Directions:
In the parent guide on the mental side of volleyball, what sets strong players apart?

Selected excerpt:

# # #

Parent Guide 3 min read

The Mental Game: Helping Your Athlete Handle Pressure and Mistakes

How parents can help athletes handle pressure, mistakes, and setbacks without adding more stress.

By Phillyball

Volleyball can be emotionally hard for young players because mistakes are public, fast, and repeated. A player can miss a serve, get picked on in serve receive, or lose confidence in the middle of a set with almost no time to reset.

That does not mean something is wrong. It means the mental side of the sport is real.

Why Volleyball Feels So Hard Mentally

The sport gives players very little time between errors.

A player can:

  • make a mistake
  • feel embarrassed about it
  • get another ball two seconds later

That is why “resetting” matters so much in volleyball.

What Parents Do That Usually Makes It Worse

  • visible frustration from the stands
  • sideline comments that sound like live coaching
  • replaying every mistake on the ride home

Even well-meant feedback can feel like pressure when a player is already upset.

What Actually Helps

Normalize Mistakes

Strong players are not the ones who never make errors. They are the ones who recover faster from them.

Simple messages help:

  • “Compete on the next ball.”
  • “One play is not the whole match.”
  • “I care more about your response than the mistake.”

Encourage a Reset Routine

Many players do better when they have a physical cue after an error, such as:

  • one deep breath
  • a quick clap
  • stepping behind the end line before the next serve

The point is not the ritual itself. The point is teaching the brain that the last rally is over.

# # #

Extracted information:
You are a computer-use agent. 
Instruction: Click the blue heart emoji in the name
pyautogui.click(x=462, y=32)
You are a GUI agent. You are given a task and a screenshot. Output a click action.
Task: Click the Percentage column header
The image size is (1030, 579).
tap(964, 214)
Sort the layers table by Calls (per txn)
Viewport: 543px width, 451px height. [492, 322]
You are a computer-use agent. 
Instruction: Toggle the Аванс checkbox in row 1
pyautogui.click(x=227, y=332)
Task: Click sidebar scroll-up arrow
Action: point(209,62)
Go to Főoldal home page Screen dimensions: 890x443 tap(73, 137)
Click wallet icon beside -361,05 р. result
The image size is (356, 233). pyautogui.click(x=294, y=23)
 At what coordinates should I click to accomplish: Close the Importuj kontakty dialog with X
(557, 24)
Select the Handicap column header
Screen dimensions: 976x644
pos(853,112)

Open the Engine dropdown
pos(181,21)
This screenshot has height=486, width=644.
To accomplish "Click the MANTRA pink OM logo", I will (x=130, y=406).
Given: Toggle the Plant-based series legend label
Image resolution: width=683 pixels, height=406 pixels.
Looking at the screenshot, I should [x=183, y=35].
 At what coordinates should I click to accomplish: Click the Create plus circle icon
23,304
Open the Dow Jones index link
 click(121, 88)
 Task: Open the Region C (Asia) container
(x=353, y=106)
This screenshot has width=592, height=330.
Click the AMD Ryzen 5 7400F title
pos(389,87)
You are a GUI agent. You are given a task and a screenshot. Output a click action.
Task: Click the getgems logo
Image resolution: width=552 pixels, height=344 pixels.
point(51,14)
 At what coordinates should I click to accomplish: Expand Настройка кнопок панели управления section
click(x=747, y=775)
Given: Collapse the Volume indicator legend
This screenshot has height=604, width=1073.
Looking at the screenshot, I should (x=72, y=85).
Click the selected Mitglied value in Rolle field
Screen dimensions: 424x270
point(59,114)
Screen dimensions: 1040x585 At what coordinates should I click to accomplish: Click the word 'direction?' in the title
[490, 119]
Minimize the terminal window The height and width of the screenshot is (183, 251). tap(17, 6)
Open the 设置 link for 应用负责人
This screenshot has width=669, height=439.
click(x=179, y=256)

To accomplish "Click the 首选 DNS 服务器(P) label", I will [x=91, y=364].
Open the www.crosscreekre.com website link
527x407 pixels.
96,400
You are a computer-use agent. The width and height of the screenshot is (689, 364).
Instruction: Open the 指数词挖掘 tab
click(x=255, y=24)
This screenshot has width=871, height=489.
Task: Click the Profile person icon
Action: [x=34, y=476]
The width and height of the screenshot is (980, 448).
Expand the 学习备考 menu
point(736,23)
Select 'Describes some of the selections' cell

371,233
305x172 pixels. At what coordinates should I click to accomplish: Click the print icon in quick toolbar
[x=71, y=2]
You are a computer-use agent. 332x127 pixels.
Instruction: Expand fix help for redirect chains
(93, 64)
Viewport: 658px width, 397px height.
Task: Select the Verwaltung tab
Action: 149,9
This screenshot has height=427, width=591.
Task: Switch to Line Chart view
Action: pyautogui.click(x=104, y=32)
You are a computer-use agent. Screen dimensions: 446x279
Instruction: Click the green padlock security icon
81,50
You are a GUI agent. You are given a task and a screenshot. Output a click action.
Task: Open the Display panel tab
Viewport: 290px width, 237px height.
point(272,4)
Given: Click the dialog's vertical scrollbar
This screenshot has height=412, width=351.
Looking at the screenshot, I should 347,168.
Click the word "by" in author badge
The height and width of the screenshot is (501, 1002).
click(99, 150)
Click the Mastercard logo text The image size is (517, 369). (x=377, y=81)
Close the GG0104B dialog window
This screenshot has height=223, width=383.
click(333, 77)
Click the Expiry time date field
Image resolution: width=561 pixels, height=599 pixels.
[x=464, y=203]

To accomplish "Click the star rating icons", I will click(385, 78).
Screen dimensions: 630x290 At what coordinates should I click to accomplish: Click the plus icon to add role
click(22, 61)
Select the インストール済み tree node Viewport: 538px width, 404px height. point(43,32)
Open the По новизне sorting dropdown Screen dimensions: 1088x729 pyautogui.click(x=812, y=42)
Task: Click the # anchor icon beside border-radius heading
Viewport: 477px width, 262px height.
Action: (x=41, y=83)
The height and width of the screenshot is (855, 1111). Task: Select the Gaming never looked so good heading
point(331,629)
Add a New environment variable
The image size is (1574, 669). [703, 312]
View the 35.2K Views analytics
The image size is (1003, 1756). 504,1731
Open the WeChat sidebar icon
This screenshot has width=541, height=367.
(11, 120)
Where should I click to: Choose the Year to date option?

# # #

Written answer:
They recover faster from their errors.